== MATERIAL SUPPLIED ==
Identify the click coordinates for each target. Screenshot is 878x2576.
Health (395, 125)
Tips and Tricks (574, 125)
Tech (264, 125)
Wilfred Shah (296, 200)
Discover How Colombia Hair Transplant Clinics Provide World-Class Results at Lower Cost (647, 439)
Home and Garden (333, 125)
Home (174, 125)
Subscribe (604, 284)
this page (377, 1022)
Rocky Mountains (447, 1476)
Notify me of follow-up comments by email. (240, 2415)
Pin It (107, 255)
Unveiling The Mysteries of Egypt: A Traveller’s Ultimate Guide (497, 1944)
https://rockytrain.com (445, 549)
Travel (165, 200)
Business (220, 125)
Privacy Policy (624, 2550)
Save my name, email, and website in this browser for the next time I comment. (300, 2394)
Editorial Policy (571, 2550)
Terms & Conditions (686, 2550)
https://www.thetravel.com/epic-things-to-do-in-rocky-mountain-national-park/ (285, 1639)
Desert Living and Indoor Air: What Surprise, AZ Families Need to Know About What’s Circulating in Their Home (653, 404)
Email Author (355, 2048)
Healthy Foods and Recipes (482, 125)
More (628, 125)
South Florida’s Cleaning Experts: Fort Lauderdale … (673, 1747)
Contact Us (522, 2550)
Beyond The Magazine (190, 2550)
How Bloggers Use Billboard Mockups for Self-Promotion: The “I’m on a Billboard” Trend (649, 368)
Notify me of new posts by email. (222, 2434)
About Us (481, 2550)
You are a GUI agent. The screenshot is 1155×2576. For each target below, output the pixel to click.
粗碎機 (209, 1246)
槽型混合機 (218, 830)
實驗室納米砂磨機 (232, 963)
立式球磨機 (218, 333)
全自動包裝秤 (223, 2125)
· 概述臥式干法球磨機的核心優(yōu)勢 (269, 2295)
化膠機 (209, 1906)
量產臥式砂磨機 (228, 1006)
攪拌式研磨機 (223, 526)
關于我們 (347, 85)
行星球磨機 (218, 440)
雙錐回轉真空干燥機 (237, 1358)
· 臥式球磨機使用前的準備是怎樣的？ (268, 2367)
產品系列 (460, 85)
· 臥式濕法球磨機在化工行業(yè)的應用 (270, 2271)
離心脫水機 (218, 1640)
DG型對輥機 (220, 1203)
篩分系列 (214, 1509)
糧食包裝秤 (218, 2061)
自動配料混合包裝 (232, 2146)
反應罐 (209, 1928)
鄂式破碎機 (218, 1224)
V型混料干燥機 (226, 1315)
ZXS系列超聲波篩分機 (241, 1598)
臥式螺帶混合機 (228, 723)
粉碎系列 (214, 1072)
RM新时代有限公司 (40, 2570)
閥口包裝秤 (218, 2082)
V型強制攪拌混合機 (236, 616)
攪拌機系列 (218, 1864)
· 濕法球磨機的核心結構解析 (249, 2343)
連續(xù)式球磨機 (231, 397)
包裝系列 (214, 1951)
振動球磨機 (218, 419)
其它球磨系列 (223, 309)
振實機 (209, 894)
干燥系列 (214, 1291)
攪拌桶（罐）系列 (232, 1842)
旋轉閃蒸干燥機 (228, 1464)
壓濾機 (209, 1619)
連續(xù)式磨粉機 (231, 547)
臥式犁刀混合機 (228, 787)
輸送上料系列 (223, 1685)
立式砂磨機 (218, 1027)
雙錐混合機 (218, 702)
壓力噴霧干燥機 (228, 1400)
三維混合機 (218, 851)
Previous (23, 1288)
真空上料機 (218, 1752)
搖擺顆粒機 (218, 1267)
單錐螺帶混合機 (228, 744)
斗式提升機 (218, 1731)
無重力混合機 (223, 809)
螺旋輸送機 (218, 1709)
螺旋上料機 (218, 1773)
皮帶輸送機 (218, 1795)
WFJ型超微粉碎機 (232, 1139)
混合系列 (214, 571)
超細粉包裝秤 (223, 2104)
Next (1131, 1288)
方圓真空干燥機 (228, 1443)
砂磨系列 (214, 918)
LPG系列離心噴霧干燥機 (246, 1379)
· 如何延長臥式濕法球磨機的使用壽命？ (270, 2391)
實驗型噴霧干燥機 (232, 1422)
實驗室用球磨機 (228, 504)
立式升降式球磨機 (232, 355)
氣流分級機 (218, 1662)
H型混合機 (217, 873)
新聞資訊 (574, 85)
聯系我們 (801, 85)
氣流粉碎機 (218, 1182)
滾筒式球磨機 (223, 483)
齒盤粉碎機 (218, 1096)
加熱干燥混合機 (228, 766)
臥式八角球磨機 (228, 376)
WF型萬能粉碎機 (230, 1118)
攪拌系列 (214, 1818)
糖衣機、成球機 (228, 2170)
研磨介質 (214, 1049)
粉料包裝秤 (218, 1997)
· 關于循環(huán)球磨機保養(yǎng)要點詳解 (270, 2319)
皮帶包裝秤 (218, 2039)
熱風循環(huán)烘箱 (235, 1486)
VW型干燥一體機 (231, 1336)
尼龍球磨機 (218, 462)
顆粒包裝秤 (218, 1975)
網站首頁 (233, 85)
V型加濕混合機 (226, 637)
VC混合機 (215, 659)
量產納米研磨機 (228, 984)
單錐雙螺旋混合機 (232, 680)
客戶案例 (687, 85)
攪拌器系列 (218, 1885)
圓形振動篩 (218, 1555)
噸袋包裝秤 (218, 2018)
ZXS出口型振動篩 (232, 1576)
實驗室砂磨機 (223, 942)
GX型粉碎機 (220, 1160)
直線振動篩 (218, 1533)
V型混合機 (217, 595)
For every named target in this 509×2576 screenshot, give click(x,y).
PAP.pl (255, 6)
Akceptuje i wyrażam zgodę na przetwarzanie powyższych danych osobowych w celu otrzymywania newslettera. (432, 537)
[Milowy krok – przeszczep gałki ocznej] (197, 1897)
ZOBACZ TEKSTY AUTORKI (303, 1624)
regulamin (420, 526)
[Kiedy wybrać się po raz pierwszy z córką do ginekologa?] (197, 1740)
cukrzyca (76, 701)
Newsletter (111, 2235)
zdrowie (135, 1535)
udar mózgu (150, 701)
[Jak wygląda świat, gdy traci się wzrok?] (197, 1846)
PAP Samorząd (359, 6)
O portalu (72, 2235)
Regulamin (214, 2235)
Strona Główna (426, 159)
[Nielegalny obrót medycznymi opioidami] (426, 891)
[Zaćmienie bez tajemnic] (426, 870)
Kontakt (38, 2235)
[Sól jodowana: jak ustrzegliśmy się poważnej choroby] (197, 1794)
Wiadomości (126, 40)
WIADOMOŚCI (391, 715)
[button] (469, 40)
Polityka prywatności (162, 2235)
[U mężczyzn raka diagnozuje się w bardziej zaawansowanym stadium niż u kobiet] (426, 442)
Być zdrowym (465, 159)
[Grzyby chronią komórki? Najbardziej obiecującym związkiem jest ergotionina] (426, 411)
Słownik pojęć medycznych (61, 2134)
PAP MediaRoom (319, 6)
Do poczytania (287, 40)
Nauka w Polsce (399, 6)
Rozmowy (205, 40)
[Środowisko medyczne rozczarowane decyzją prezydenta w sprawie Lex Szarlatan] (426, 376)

== EXERCISE DETAILS ==
Look through the entries above; copy every line holding the string "huán".

== YOUR RESPONSE ==
· 關于循環(huán)球磨機保養(yǎng)要點詳解 (270, 2319)
熱風循環(huán)烘箱 (235, 1486)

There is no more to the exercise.